Court of Appeals of Texas, Second District, Fort Worth

June 29, 2017

IN THE INTEREST OF G.G., A CHILD

         FROM THE 16TH DISTRICT COURT OF DENTON COUNTY TRIAL COURT NO. 2012-10883-16

          PANEL: MEIER, SUDDERTH, and PITTMAN, JJ.

          MEMORANDUM OPINION [1]

          BILL MEIER JUSTICE

         In three issues, Appellant S.G. (Father) appeals from an order holding him in contempt for failing to pay child support, granting Appellee T.G. (Mother) a judgment for arrearages, and suspending commitment. We will affirm.

         The trial court signed a final decree of divorce on August 7, 2013, dissolving the marriage between Mother and Father. Among other things, the decree ordered Father to pay Mother monthly child support in the amount of $643.00 beginning on January 1, 2012, approximately nineteen months before the divorce decree was signed. Several years later, Mother filed a motion to enforce the support order, seeking to hold Father in contempt for failing to pay child support over the course of numerous months, including from January 2012 to August 2013-the nineteen-month period before the trial court signed the divorce decree. After a hearing, the trial court signed an order on April 19, 2016, (i) holding Father in criminal contempt for failing to comply with his child-support obligation; (ii) ordering him confined in county jail for 180 days for each separate violation; (iii) suspending the confinement and placing Father on community supervision for 120 months, conditioned upon his making monthly arrearage payments; and (iv) awarding Mother a judgment for arrearages in the amount of $20, 201.66 plus interest.

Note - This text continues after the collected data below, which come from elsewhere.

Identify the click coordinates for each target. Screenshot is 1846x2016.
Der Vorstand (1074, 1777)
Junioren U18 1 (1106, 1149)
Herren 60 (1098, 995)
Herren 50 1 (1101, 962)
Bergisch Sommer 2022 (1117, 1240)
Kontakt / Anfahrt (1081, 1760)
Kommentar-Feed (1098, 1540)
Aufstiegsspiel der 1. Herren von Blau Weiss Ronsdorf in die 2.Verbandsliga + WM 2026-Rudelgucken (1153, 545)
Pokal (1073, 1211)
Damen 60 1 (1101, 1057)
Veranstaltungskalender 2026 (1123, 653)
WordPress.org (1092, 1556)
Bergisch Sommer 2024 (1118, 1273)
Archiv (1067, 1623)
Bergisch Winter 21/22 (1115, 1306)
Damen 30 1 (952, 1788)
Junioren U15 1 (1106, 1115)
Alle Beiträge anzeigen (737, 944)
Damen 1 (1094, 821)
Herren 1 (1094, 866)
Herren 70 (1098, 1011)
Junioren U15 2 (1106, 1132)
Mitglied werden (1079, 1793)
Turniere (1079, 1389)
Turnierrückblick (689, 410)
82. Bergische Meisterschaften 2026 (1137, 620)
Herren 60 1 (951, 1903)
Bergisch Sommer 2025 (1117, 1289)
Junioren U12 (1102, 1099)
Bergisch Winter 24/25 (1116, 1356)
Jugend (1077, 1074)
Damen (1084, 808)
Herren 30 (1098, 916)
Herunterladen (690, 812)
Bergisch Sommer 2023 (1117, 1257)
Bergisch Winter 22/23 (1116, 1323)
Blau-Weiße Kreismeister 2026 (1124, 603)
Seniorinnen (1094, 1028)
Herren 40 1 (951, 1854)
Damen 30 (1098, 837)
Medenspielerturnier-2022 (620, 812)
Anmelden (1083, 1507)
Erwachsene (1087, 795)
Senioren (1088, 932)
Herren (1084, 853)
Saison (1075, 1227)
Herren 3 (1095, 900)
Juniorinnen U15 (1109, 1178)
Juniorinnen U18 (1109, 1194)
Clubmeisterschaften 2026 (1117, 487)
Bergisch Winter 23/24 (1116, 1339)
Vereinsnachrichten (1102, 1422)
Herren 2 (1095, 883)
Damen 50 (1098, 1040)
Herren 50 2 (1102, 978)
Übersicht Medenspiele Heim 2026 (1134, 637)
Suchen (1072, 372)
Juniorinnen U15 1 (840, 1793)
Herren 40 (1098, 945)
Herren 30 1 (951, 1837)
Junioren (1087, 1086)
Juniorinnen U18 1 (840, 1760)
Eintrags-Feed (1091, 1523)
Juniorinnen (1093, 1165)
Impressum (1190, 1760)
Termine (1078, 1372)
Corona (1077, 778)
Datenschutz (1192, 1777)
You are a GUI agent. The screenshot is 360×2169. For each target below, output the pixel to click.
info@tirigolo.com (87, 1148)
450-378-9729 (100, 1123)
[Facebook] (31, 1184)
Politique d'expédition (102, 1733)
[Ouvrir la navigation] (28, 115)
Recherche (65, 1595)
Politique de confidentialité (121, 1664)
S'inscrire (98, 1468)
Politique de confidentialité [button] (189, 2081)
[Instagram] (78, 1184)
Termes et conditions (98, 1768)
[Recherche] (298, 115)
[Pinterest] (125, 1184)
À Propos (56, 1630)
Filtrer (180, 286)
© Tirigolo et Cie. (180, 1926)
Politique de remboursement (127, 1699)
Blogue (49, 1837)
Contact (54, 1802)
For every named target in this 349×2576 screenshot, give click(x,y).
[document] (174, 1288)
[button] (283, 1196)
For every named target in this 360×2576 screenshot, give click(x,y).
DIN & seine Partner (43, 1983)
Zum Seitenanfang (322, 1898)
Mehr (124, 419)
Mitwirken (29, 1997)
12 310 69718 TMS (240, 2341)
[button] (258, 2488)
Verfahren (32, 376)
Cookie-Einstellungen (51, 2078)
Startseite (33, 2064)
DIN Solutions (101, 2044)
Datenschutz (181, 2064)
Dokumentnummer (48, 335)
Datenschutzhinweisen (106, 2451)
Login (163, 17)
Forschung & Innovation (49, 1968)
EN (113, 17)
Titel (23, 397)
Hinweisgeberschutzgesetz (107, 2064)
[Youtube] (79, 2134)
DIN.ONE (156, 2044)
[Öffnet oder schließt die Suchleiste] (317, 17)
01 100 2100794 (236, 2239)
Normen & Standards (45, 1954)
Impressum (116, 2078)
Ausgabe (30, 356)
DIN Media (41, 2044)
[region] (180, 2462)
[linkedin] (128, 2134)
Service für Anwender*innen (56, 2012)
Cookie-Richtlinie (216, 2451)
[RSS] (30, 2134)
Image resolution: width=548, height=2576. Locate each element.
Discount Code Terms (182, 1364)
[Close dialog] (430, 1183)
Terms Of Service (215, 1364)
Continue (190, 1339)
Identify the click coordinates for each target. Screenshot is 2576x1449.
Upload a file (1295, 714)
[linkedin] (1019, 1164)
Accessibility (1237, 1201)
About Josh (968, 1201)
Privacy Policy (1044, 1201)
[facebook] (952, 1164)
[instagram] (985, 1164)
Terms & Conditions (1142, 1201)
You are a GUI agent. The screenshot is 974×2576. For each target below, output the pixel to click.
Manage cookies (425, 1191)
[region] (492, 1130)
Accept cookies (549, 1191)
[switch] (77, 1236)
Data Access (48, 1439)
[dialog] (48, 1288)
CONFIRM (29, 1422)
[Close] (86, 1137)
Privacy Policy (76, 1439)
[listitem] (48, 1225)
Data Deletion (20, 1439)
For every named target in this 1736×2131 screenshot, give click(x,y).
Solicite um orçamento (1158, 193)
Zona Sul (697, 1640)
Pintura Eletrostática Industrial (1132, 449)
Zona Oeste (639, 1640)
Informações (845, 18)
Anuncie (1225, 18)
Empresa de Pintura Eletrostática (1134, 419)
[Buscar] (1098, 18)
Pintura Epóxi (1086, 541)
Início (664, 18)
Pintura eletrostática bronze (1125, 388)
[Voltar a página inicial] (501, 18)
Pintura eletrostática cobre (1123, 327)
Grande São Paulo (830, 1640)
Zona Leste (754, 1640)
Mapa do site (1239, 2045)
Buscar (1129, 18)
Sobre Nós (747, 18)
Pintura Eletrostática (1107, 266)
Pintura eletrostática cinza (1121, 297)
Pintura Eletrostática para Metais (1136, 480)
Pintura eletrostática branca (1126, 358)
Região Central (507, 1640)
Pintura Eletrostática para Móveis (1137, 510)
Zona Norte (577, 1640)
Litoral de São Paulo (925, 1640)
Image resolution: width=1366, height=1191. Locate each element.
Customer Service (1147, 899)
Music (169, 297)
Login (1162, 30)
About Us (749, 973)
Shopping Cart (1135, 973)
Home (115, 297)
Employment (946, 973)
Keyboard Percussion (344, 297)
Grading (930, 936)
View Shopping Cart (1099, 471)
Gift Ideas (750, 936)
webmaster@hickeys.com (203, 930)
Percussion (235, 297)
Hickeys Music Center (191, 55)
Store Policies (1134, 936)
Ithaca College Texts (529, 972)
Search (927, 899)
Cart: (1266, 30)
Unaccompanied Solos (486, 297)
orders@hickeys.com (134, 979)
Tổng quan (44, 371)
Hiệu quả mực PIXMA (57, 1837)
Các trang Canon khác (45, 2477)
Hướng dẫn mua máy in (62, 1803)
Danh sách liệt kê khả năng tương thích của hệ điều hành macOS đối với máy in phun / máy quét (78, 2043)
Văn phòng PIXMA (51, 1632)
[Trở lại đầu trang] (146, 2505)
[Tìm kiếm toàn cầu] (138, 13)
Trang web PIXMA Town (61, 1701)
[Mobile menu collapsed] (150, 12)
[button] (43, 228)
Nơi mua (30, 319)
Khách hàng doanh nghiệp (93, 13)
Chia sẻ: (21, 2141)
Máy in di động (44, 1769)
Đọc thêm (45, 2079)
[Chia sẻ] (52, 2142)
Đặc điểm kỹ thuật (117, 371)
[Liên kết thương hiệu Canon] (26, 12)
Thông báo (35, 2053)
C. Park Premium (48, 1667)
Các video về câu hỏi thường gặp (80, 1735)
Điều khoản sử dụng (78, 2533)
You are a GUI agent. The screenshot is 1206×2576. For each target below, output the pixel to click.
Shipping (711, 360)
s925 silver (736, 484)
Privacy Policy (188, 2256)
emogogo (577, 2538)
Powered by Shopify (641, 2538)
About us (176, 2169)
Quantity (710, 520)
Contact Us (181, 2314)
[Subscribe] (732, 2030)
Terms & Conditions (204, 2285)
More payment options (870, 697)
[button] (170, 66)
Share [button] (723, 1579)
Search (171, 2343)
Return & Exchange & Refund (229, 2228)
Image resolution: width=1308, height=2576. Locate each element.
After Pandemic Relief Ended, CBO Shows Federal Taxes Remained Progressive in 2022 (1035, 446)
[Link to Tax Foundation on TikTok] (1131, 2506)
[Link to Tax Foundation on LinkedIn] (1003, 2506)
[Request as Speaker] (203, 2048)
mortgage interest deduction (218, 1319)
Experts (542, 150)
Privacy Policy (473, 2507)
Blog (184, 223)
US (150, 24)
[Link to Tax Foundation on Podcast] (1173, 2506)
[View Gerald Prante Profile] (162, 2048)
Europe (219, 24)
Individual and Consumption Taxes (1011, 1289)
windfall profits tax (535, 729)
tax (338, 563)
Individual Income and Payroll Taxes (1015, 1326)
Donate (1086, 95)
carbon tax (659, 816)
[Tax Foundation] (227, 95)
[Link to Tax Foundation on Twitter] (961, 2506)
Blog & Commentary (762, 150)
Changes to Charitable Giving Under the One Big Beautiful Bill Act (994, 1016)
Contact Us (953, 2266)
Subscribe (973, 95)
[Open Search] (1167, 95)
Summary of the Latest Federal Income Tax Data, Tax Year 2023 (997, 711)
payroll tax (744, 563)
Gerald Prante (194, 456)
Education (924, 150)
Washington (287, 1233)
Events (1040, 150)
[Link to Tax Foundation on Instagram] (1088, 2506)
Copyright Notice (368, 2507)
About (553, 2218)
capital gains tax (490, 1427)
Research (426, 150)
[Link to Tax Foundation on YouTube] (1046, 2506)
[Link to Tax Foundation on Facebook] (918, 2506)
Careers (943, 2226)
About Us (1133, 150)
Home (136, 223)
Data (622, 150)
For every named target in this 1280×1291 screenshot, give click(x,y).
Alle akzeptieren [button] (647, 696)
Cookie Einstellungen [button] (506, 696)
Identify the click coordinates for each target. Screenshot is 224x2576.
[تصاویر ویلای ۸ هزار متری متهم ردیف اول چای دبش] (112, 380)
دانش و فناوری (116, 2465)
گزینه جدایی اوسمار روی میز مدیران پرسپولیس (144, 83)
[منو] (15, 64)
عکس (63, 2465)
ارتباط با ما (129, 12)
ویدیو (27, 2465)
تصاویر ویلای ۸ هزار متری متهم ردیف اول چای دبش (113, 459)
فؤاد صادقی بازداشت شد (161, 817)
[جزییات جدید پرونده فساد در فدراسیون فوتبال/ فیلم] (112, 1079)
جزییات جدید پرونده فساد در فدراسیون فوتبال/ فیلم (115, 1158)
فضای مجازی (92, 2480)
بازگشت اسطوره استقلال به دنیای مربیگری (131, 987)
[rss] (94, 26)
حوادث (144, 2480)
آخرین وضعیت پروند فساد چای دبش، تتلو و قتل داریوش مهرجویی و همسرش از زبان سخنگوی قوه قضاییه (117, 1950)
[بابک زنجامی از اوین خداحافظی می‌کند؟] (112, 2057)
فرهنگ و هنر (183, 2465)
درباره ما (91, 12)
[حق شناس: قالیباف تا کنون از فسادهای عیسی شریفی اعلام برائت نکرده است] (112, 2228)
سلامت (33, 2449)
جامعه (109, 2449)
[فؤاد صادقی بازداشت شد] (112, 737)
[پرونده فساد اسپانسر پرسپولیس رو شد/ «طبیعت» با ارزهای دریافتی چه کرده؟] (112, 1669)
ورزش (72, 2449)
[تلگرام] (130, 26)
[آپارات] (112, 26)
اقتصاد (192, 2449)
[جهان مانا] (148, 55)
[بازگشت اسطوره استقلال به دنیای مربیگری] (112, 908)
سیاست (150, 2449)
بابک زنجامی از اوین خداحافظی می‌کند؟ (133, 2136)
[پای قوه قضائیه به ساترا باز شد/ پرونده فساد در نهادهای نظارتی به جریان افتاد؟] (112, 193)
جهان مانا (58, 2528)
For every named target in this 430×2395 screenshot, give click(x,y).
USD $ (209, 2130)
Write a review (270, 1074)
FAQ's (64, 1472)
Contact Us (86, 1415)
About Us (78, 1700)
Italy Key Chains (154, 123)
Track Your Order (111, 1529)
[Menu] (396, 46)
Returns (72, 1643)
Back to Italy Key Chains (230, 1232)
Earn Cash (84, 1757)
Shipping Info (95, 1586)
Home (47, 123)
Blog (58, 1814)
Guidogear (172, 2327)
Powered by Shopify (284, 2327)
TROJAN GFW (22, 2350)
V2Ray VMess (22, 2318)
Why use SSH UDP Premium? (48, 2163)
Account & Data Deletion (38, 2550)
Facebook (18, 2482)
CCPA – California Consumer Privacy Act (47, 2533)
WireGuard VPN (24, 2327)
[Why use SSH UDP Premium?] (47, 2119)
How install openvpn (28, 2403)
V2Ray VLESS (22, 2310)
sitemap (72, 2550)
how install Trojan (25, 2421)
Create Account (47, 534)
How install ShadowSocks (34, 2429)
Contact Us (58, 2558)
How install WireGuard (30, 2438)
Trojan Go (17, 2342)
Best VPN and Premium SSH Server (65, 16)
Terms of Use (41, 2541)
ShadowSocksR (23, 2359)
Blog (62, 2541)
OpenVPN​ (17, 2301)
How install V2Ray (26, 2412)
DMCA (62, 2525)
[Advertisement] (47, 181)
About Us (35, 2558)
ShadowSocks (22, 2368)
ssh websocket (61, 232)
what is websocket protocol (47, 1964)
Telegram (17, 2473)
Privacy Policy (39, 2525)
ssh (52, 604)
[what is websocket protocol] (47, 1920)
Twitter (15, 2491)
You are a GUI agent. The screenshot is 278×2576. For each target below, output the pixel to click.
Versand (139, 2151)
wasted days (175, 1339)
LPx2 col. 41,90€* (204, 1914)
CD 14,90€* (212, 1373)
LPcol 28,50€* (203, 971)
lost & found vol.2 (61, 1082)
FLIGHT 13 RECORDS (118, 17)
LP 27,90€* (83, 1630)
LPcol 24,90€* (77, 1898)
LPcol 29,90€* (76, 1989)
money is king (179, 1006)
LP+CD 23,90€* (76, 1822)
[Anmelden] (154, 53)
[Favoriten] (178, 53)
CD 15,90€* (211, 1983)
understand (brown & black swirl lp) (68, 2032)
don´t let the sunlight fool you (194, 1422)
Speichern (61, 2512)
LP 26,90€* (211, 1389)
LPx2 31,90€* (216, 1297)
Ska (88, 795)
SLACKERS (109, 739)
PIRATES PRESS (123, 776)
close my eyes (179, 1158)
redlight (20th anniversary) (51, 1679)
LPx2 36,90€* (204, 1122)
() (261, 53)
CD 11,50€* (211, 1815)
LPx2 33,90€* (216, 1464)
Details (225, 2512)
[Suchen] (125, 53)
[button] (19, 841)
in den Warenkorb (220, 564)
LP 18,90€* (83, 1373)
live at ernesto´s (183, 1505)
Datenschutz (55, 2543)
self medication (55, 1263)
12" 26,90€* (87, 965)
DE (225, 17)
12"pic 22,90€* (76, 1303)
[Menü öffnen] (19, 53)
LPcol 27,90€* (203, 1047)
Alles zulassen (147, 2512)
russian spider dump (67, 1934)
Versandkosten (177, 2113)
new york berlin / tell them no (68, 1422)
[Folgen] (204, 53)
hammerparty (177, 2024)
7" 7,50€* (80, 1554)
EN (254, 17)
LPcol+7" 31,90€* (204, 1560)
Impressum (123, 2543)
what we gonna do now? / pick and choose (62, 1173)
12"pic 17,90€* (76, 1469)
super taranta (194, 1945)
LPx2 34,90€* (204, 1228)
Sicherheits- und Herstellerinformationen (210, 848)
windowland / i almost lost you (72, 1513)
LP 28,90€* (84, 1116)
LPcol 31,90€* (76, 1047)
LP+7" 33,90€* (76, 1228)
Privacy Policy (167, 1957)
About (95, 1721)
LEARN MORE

The trial court held Father in contempt not only for failing to pay child support for certain months after August 2013, but also for each month between January 2012 and August 2013.

         In his first issue, Father argues that the April 19, 2016 order is void because the trial court could not have found him in contempt for failing to comply with any purported support obligations before the divorce decree was signed, i.e., from January 2012 to August 2013. Insofar as Father specifically challenges the contempt order, we lack jurisdiction to consider the issue. See In re A.T., No. 02-16-00283-CV, 2016 WL 7010935, at *1 (Tex. App.-Fort Worth Dec. 1, 2016, no pet.) (mem. op.) ("Decisions in contempt proceedings cannot be reviewed on appeal because contempt orders are not appealable, even when appealed along with a judgment that is appealable.") (quoting In re Office of Attorney Gen. of Tex., 215 S.W.3d 913, 915 (Tex. App.-Fort Worth 2007, orig. proceeding)). To the extent that Father's issue somehow implicates the judgment for arrearages, his argument is unpersuasive. See In re B.A.T., No. 05-10-00593-CV, 2010 WL 3991426, at *1 (Tex. App.-Dallas Oct. 11, 2010, no pet.) (mem. op.) ("Although a party may not challenge a judgment of contempt by direct appeal, a party may appeal a final arrearage order provided the notice of appeal is timely filed.").

         The record demonstrates that Father represented himself in the underlying divorce proceeding; that he prepared the divorce decree that the trial court ultimately signed on August 7, 2013, including the provision requiring Father to begin making monthly child support payments in January 2012; and that Father never made any attempt to modify or correct the supposedly erroneous January 2012 date. At the hearing on Mother's enforcement action, the trial court explained,

First of all, as I explained to both lawyers, the fact that this divorce was handled by the parties pro se, and the fact that a date was included for which child support should start that was prior to the date that the final decree was entered, in and of itself, does not make that invalid.
If it was a mistake, then that is a risk that anyone undertakes if they're going to represent themselves. If a lawyer had handled that, and there was a mistake, I would presume a lawyer would have gotten that corrected. Here we are four years later. It wasn't corrected. It is what the . . . final decree says.

         The trial court's statements were spot on. Courts construe orders and judgments under the same rules of interpretation as those applied to other written instruments. Payless Cashways, Inc. v. Hill, 139 S.W.3d 793, 795 (Tex. App.-Dallas 2004, no pet.). If an order is unambiguous, it must be construed in light of the literal meaning of the language used. Id.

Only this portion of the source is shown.